Question

我有以下代码，我正在运行

try:
    child = pexpect.spawn(
        ('some command --path {0}  somethingmore --args {1}').format(
            <iterator-output>,something),
        timeout=300)
    child.logfile = open(file_name,'w')
    child.expect('x*')
    child.sendline(something)
    child.expect('E*')
    child.sendline(something))
   #child.read()
    child.interact()
    time.sleep(15)
    print child.status
except Exception as e:
    print "Exception in child process"
    print str(e)

现在，pexpect中的命令通过从循环中获取一个输入来创建子进程，现在每次它旋转一个子进程我尝试通过child.read捕获日志，在这种情况下它等待该子进程在再次进入循环之前完成，我如何让它继续在后台运行它（我得到动态输入的命令输入/输出的日志，但不是之后运行的进程的日志，除非我使用读取或交互？我使用了这个How do I make a command to run in background using pexpect.spawn?但它使用了交互，它再次等待该子进程完成..因为循环将被迭代超过100次我不能等待一个完成然后移动到其他子进程，因为命令在pexpect是一个AWS lambda调用，我需要确保命令被触发但是我无法在不等待它完成的情况下捕获该调用的进程输出....请告诉我你的建议

Answer 1

如果你想在后台运行一个进程，但同时与它进行交互，最简单的解决方案就是启动一个线程来与进程交互。^*

在你的情况下，听起来你正在运行数百个进程，所以你想要并行运行其中一些进程，但可能不是同时运行它们中的所有进程？如果是这样，您应该使用线程池或执行程序。例如，如果您的Python太旧，则使用stdlib中的concurrent.futures（或pip install futures backport：

def run_command(path, arg):
    try:
        child = pexpect.spawn(('some command --path {0}  somethingmore --args {1}').format(path, arg), timeout=300)
        child.logfile = open(file_name,'w')
        child.expect('x*')
        child.sendline(something)
        child.expect('E*')
        child.sendline(something))
        # child.read()
        child.interact()
        time.sleep(15)
        print child.status
    except Exception as e:
        print "Exception in child process"
        print str(e)

with concurrent.futures.ThreadPoolExecutor(max_workers=8) as x:
    fs = []
    for path, arg in some_iterable:
        fs.append(x.submit(run_command, path, arg))
    concurrent.futures.wait(fs)

如果您需要从线程代码返回值（或引发异常），您可能需要循环as_completed(fs)而不是普通wait。但是在这里，你似乎只是print出来然后忘掉了它。

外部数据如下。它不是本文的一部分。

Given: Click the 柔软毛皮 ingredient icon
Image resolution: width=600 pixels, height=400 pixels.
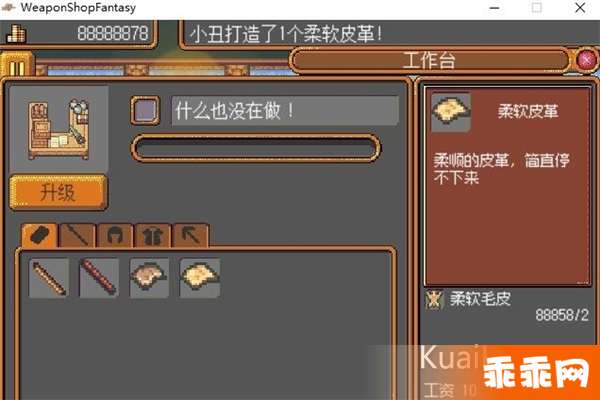Looking at the screenshot, I should pos(435,299).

如果path, arg确实直接来自这样的迭代，那么使用x.map(run_command, some_iterable)通常会更简单。

所有这些（以及其他选项）都在模块文档中得到了很好的解释。

另请参阅pexpect FAQ和common problems。我不认为在当前版本中会有任何影响你的问题（我们总是产生孩子并完全在一个线程池任务中与它进行交互），但我依旧记得曾经有一个额外的问题在过去（与信号有关吗？）。

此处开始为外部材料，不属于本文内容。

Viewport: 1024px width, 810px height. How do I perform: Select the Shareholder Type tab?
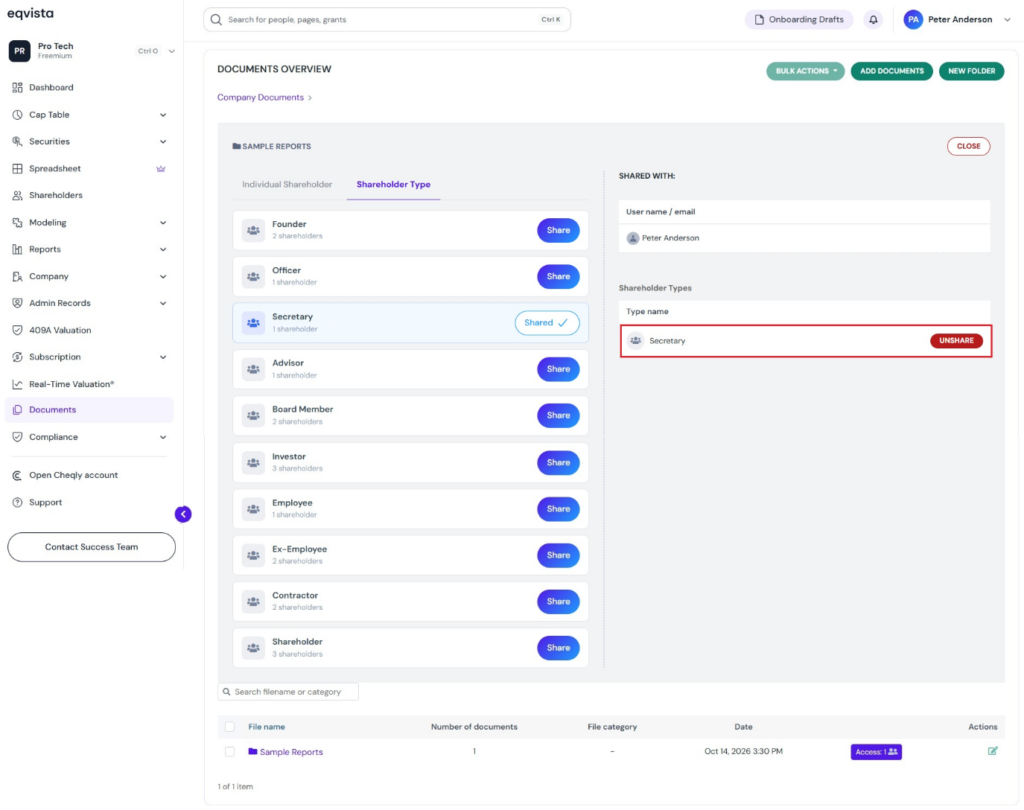point(393,184)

_{*我认为asyncio是一个更好的解决方案，但据我所知，没有以非阻塞方式分叉或重新实现pexpect的尝试都不足以实际使用...}

Answer 2

如果您实际上并不希望与许多进程并行进行交互，而是希望简单地与每个进程进行交互，那么只需在运行时忽略它并转移到与下一个进程交互...

# Do everything up to the final `interact`. After that, the child
# won't be writing to us anymore, but it will still be running for
# many seconds. So, return the child object so we can deal with it
# later, after we've started up all the other children.
def start_command(path, arg):
    try:
        child = pexpect.spawn(('some command --path {0}  somethingmore --args {1}').format(path, arg), timeout=300)
        child.logfile = open(file_name,'w')
        child.expect('x*')
        child.sendline(something)
        child.expect('E*')
        child.sendline(something))
        # child.read()
        child.interact()
        return child
    except Exception as e:
        print "Exception in child process"
        print str(e)

# First, start up all the children and do the initial interaction
# with each one.
children = []
for path, args in some_iterable:
    children.append(start_command(path, args))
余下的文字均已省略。